Pertence ao Código Civil (DL n.º 47344/66, de 25 de Novembro)
Este artigo estabelece uma regra de interpretação para contratos de locação quando as partes não definiram explicitamente o prazo de duração. A lei presume que o período do contrato corresponde à unidade de tempo em que a renda foi fixada. Por exemplo, se a renda é mensal, presume-se que o contrato vigora por meses sucessivos. Se é anual, o prazo presumido é de um ano. Esta é uma regra supletiva, ou seja, aplica-se apenas na ausência de acordo entre as partes. O objetivo é evitar lacunas contratuais e garantir segurança jurídica, estabelecendo uma duração razoável e proporcional à forma como os pagamentos foram estruturados. A regra aplica-se a todos os contratos de locação (habitação, comércio, industrial, agrícola), desde que não existam disposições especiais no Código Civil que derroguem esta presunção.
Um senhorio e inquilino assinam um contrato de locação de habitação, fixando uma renda de 500 euros mensais, mas omitem o prazo de duração. Ao abrigo do artigo 1026.º, presume-se que o contrato vigora por períodos de um mês sucessivos, renováveis automaticamente, até que uma das partes denuncie com a antecedência legal.
Um comerciante aluga um espaço para loja com renda estipulada em 12 000 euros anuais, sem mencionar a duração total do contrato.
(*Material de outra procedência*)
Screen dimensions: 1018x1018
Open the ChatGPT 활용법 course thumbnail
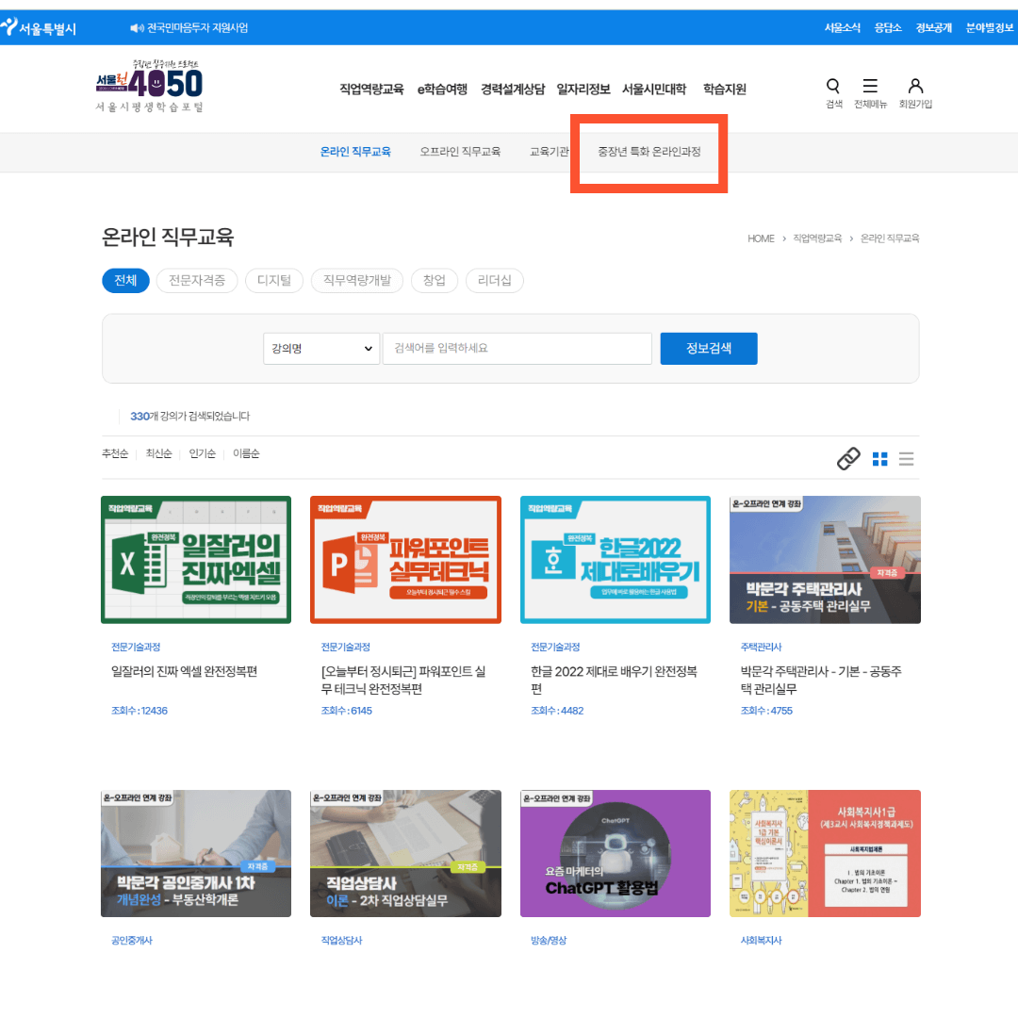(616, 853)
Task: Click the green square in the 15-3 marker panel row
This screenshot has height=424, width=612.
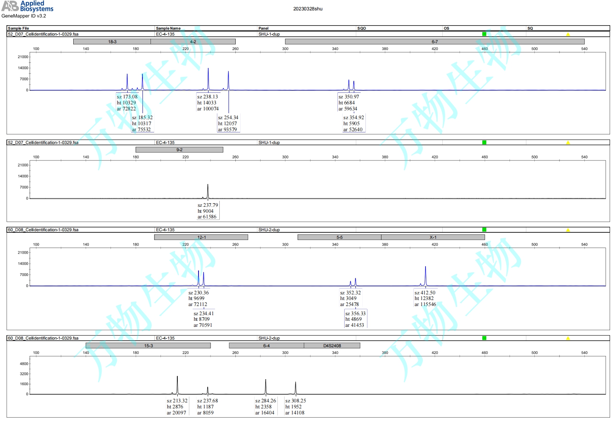Action: coord(484,338)
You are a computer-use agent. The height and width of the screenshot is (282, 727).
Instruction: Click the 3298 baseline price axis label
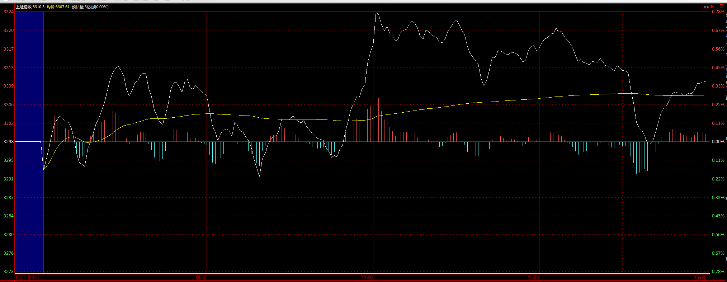9,142
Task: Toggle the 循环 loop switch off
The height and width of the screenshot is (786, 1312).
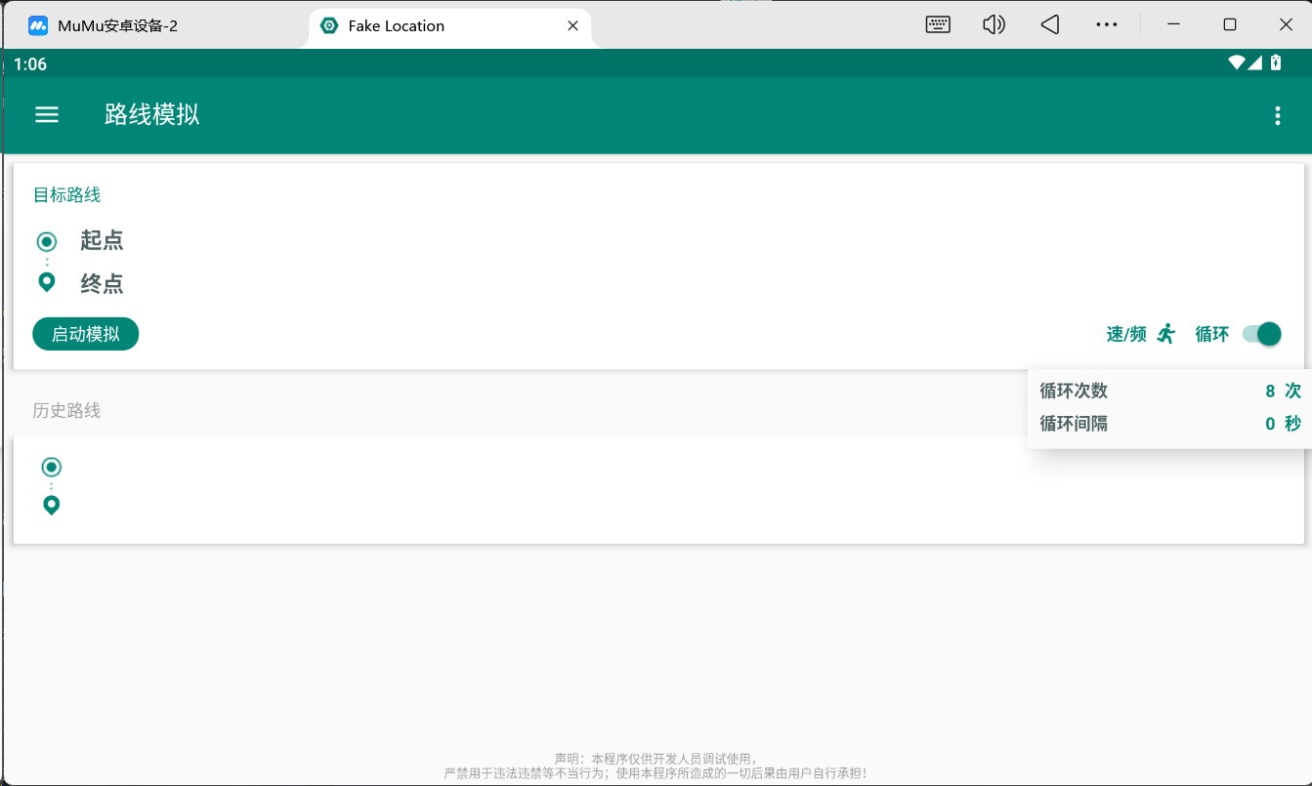Action: coord(1261,334)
A lei presume que o prazo inicial é de um ano, findo o qual o contrato pode renovar-se ou terminar conforme a vontade das partes manifestada nos prazos legais.
Para contratos de locação agrícola, o Código Civil pode estabelecer prazos mínimos obrigatórios (disposições especiais) que se sobrepõem a esta regra supletiva. Nesse caso, a duração legal prevalece sobre a presunção baseada na periodização da renda.